В драматургическом строении пьесы нет столкновения, нет прямого действенного конфликта: если бы Раневская и Гаев стремились спасти имение, если бы Лопахин стремился хапнуть, оттяпать вожделенную недвижимость, если бы Петя, Аня, Варя принимали участие в каких-то действиях, связанных со спасением имущества (выпрашивать деньги у ярославской бабушки – не в счет)… Пусть бы хоть
Симеонов-Пищик вымаклачивал что-то для англичан, рыскающих по губернии… Но нет, ситуация развивается с точностью до наоборот: Лопахин втолковывает, как спасти имение, владельцы даже слышать об этом не хотят, и все участники действия с покорностью загипнотизированных кроликов ждут гибельного конца, причем гибельным финал истории будет для всех без исключения, от Раневской до Симеонова-Пищика, живущего займами, – и ему имение позволяет пользоваться крошечной толикой того, что еще осталось. Повторим, «Вишневый сад» состоит не из конкретных столкновений конкретных людей по конкретным поводам, а построен как демонстрация хода вещей, независимого исторического процесса.
Важнейшими факторами драматургического построения пьесы являются пространство и время.
Пространству «Вишневого сада» посвящена интересная статья А. Минкина «Нежная душа»[4] и любопытные практикоэкономические наблюдения А. Воскресенского «Лэнд-девелопмент в комедии Чехова „Вишневый сад“»[5]. А. Минкин обращает внимание на то, что как-то ускользало от всеобщего внимания: на размеры вишневого сада, на то пространство, которое подразумевают такие размеры.
По наблюдению А. Минкина, режиссеры обычно полагают, что имение Раневской – «гектара два». Судя по тексту, Раневская – владелица колоссального имения.

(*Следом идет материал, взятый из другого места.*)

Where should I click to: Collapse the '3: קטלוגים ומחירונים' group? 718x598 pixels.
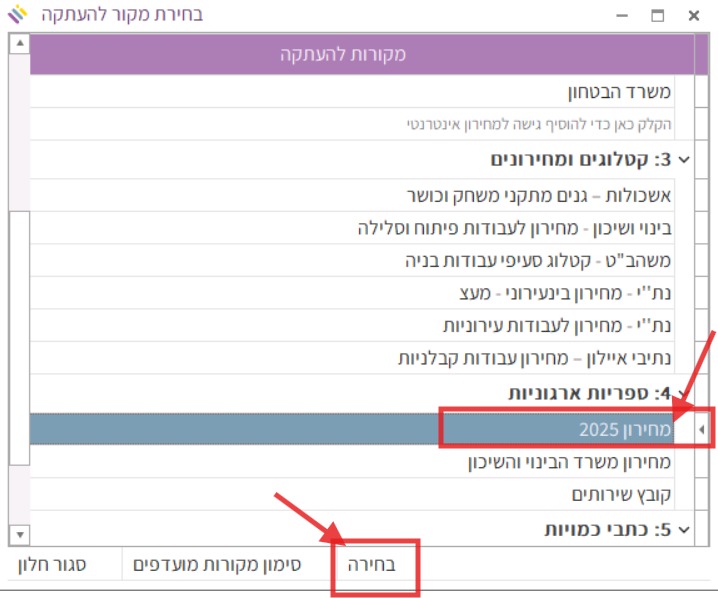pos(684,159)
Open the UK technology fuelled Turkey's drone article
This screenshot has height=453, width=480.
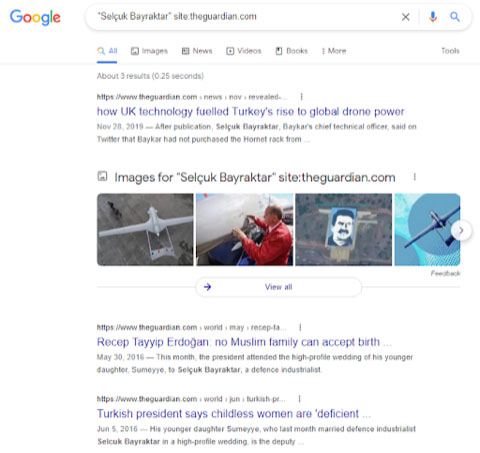click(x=250, y=111)
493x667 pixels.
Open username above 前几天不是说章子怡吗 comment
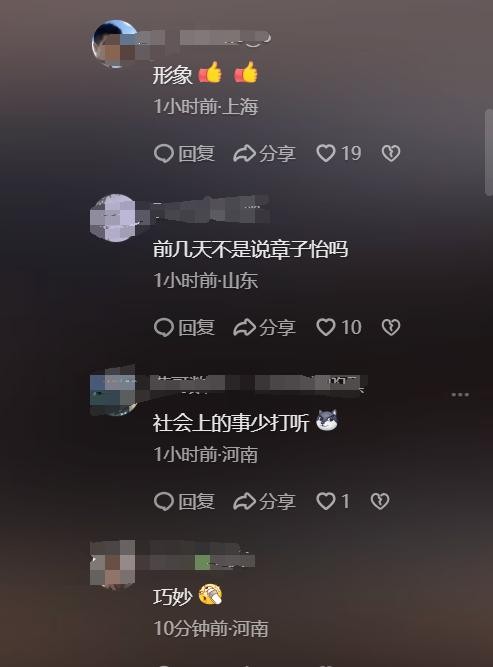point(211,209)
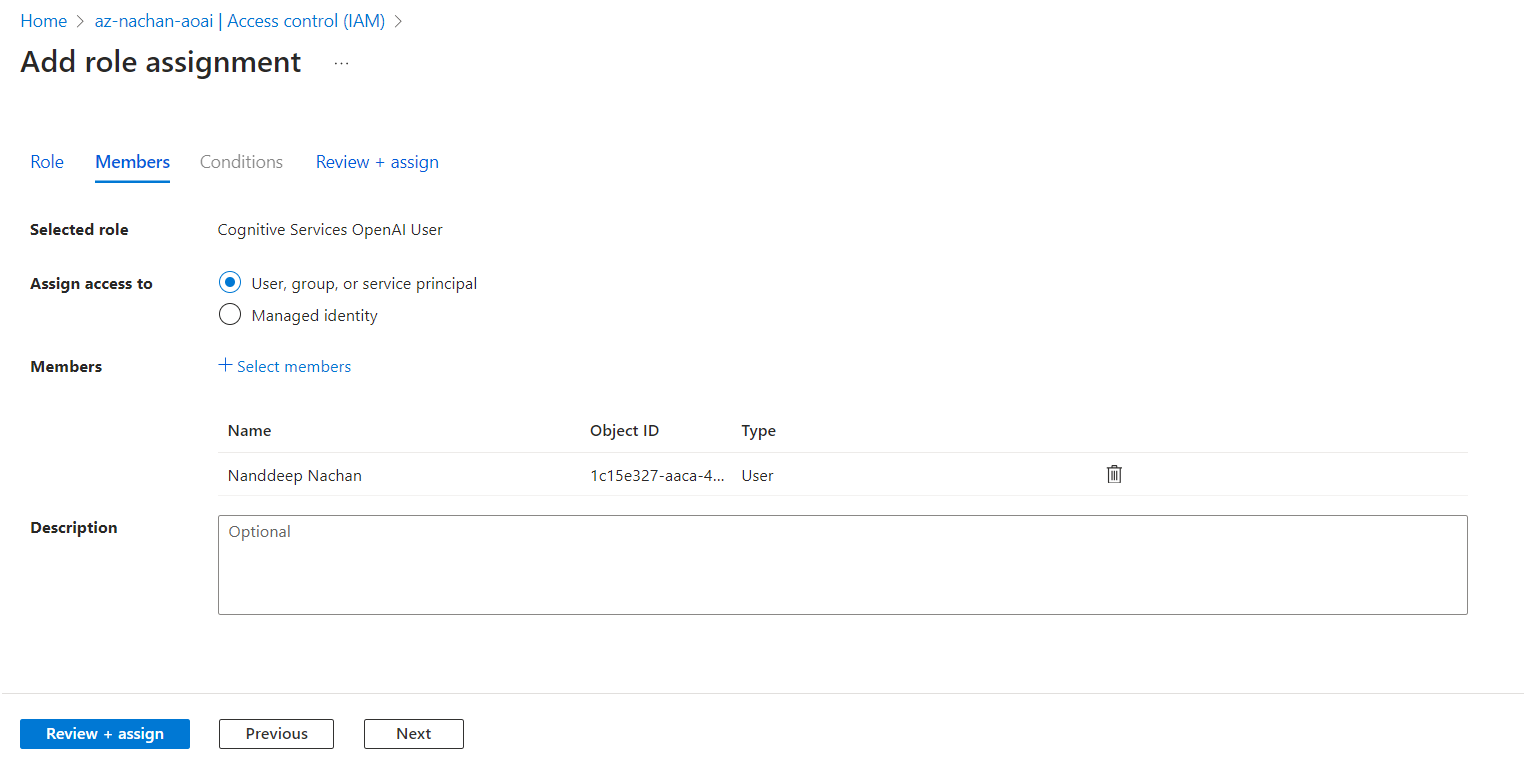
Task: Switch to the Role tab
Action: coord(47,162)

Сад (не говоря о его культурно-исторической ценности, упомянутой «в энциклопедии») занимает площадь немногим более тысячи гектаров: «двадцать пять тысяч в год дохода» сулит
Лопахин, предлагая брать с дачников «по двадцать пять рублей за десятину». Следовательно, сад занимает тысячу десятин, – а гектар это 1,1 десятина. При этом сад – лишь часть имения.
Для наглядности напомним, что 1000 га – это 10 кв. км. По площади Сад почти вдвое больше Павловского парка под Петербургом (600 га), больше, чем усадьба Архангельское под Москвой (800 га на 1961 год). Наконец, Сад в пять раз больше, чем государство Монако (2 кв. км).
Такое пространство в корне меняет масштаб развертывающегося перед нами сюжета и размер трагедии: «Это такой простор, что не видишь края. Точнее: все, что видишь кругом, – твое. Все – до горизонта. <..> Бедняк видит забор в десяти метрах от своего домика. Богач – в ста метрах от своего особняка. Со второго этажа своего особняка он видит много заборов. <…> Тысяча гектаров – это иное ощущение жизни. Это – твой безграничный простор, беспредельная ширь. <… > вид, который формирует личность больше, чем знамя и гимн. <…> Идешь – поля, луга, перелески – бескрайние просторы! Душу наполняют высокие чувства. Но это если вид открывается на километры. <…> Почему Раневская и ее брат не соглашаются? <…> для них бескрайний простор – реальность, а забор – отвратительная фантазия»[6]. Это что касается психологического осмысления грядущей утраты. Что же касается реального размера грядущей трагедии, то А. Воскресенский уточнил, что «по меркам начала прошлого столетия тысяча десятин – крупнейшее землевладение. Согласно „Статистике землевладения 1905 г.“, крупными собственниками считались те, у кого во владении 500 десятин, и таковым принадлежало более 70 % всего частного землевладения в России»[7]. Такими крупнейшими землевладельцами являлись Чертковы, их крепостными были Чеховы, не далее как одно поколение назад. Дедушка, Егор (Георгий) Михайлович Чехов (1798–1879), выкупил семью – себя, жену и детей, получив младшую дочь в придачу, – в 1841 году.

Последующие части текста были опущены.